Pour proclamer cette vérité avec toute l’autorité désirable, et pour la répandre avec une éloquente efficacité, l’Académie française a la bonne fortune de posséder, en la personne de son secrétaire perpétuel, un homme de tribune qui, en se retirant de la vie politique, n’a rien perdu de sa ferveur d’apostolat social. M. Etienne Lamy, qui fut député à vingt-cinq ans, et dont les brillans débuts ont laissé une trace durable dans l’histoire du gouvernement parlementaire et du parti libéral, est toujours prêt à couvrir d’un voile de modestie et de discrétion ses initiatives hardies et généreuses.
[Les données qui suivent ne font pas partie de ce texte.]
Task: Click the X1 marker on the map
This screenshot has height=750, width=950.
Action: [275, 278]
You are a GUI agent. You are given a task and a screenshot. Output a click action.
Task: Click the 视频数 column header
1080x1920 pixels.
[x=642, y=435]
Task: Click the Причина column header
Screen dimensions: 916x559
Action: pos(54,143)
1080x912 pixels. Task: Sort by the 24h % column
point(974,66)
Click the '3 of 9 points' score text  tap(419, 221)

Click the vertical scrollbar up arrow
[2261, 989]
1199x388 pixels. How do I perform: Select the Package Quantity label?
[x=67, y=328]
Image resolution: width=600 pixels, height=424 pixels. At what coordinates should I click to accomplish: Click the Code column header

Donateur d’une somme de cinq cent mille francs, qui est destinée à aider les familles nombreuses qui doivent être les réserves inépuisables de la nation, et les cadres naturels des vertus nécessaires à la France, M. Etienne Lamy a su élever à la dignité d’une véritable profession de foi l’ensemble de ses rapports annuels sur les concours littéraires.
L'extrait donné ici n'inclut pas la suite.